> _Exercise details_: Look below for the line with "1141x581 pixels.", and from there restate every line word for word until the entries end.

Stored items
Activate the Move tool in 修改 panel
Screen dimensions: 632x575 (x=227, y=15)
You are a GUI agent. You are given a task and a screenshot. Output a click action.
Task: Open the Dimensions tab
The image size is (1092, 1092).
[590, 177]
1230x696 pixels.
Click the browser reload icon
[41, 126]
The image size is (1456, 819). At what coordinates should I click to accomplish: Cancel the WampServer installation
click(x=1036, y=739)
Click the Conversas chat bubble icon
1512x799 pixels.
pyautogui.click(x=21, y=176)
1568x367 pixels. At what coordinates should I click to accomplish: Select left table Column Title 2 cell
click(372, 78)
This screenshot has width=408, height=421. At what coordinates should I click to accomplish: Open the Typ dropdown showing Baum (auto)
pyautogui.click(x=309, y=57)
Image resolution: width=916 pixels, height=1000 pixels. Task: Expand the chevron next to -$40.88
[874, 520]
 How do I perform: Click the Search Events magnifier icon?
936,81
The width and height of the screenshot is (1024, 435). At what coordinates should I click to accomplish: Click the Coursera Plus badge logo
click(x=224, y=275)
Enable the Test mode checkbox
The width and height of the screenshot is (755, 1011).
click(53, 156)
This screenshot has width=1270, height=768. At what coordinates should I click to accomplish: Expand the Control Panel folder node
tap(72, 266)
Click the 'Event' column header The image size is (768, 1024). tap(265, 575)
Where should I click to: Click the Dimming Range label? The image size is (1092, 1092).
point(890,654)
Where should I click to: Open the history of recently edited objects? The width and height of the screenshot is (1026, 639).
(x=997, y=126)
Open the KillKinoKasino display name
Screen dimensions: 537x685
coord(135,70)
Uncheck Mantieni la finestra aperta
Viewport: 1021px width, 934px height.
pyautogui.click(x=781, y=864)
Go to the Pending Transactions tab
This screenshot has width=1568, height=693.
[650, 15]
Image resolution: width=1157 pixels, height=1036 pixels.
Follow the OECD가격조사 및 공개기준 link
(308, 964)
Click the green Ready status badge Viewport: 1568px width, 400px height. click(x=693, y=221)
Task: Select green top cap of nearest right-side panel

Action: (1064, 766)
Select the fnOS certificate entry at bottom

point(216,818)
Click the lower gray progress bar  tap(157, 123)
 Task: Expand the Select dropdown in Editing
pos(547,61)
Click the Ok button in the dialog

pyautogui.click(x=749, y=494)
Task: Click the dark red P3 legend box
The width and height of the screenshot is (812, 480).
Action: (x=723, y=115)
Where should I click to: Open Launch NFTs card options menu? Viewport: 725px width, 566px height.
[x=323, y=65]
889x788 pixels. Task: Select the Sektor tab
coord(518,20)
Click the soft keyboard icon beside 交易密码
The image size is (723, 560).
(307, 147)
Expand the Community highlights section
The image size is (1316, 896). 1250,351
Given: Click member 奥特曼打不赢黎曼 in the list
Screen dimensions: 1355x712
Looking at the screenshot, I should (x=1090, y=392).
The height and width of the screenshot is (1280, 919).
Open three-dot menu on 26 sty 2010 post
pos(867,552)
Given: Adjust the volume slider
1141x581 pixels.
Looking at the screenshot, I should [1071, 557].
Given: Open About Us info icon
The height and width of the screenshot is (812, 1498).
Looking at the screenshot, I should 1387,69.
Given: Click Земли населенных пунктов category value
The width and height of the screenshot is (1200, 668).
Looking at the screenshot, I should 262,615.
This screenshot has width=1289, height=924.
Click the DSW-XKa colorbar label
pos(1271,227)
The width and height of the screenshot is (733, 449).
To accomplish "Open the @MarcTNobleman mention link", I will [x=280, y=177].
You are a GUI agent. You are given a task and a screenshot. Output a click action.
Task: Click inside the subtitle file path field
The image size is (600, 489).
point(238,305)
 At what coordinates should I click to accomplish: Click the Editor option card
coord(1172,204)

> _Result for this exercise_:
1141x581 pixels.
Looking at the screenshot, I should [1071, 557].
Given: Open About Us info icon
The height and width of the screenshot is (812, 1498).
Looking at the screenshot, I should 1387,69.
Given: Click Земли населенных пунктов category value
The width and height of the screenshot is (1200, 668).
Looking at the screenshot, I should 262,615.
This screenshot has width=1289, height=924.
Click the DSW-XKa colorbar label
pos(1271,227)
The width and height of the screenshot is (733, 449).
To accomplish "Open the @MarcTNobleman mention link", I will [x=280, y=177].
You are a GUI agent. You are given a task and a screenshot. Output a click action.
Task: Click inside the subtitle file path field
The image size is (600, 489).
point(238,305)
 At what coordinates should I click to accomplish: Click the Editor option card
coord(1172,204)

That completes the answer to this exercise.